The site is secure. The https:// ensures that you are connecting to the official website and that any information you provide is encrypted and transmitted securely. V体育官网.

. 2018 Aug 23;7(11):e1470735.
doi: 10.1080/2162402X.2018.1470735. eCollection 2018.

Human CD4- invariant NKT lymphocytes regulate graft versus host disease

Tereza Coman  1   2 Julien Rossignol  1   3 Maud D'Aveni  4   5   6 Bettina Fabiani  7 Michael Dussiot  1   8 Rachel Rignault  1   8 Joel Babdor  1   8 Marie Bouillé  1   8 André Herbelin  9   10   11 Francine Coté  1   8 Ivan C Moura  1   8 Olivier Hermine  1   3   8 Marie-Thérèse Rubio  1   4   5   6
Affiliations

Human CD4- invariant NKT lymphocytes regulate graft versus host disease (V体育2025版)

Tereza Coman et al. Oncoimmunology. .

V体育2025版 - Abstract

Despite increasing evidence for a protective role of invariant (i) NKT cells in the control of graft-versus-host disease (GVHD), the mechanisms underpinning regulation of the allogeneic immune response in humans are not known.
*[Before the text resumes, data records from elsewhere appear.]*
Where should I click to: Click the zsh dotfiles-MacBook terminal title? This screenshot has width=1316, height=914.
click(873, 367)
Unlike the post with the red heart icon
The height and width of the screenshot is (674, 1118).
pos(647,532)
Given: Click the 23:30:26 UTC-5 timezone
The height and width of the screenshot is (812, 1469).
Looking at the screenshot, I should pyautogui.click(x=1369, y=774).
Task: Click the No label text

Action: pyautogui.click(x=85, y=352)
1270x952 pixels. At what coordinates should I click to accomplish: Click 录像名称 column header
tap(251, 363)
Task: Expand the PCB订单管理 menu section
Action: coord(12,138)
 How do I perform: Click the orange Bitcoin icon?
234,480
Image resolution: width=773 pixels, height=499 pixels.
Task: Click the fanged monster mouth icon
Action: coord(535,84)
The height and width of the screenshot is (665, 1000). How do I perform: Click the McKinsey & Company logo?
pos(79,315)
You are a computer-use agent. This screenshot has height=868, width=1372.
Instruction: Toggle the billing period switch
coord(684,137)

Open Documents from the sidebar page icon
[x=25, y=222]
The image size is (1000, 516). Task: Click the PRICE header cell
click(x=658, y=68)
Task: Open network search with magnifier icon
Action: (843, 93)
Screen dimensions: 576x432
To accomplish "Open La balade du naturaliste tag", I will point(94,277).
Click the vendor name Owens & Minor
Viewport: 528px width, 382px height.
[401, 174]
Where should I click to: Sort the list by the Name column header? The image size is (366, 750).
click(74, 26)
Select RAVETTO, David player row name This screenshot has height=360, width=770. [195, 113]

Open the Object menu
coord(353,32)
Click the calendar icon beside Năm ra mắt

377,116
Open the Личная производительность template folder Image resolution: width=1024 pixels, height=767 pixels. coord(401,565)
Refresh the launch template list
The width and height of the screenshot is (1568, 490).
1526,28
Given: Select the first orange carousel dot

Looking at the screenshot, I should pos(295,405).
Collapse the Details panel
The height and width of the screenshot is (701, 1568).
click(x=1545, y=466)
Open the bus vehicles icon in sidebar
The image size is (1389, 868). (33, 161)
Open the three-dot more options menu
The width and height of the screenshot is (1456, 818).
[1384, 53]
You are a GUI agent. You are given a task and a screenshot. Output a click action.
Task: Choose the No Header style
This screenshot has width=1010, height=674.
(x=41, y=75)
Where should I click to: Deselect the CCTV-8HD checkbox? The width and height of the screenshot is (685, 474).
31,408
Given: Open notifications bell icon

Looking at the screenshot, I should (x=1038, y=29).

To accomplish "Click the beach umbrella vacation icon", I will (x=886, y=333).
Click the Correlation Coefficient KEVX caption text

In this study, we evaluated the distinct effects of human in vitro expanded and flow-sorted human CD4+ and CD4- iNKT subsets on human T cell activation in a pre-clinical humanized NSG mouse model of xenogeneic GVHD. We demonstrate that human CD4- but not CD4+ iNKT cells could control xenogeneic GVHD, allowing significantly prolonged overall survival and reduced pathological GVHD scores without impairing human T cell engraftment. Human CD4- iNKT cells reduced the activation of human T cells and their Th1 and Th17 differentiation in vivo. CD4- and CD4+ iNKT cells had distinct effects upon DC maturation and survival. Compared to their CD4+ counterparts, in co-culture experiments in vitro, human CD4- iNKT cells had a higher ability to make contacts and degranulate in the presence of mouse bone marrow-derived DCs, inducing their apoptosis. In vivo we observed that infusion of PBMC and CD4- iNKT cells was associated with decreased numbers of splenic mouse CD11c+ DCs. Similar differential effects of the iNKT cell subsets were observed on the maturation and in the induction of apoptosis of human monocyte-derived dendritic cells in vitro VSports手机版. These results highlight the increased immunosuppressive functions of CD4-versus CD4+ human iNKT cells in the context of alloreactivity, and provide a rationale for CD4- iNKT selective expansion or transfer to prevent GVHD in clinical trials. .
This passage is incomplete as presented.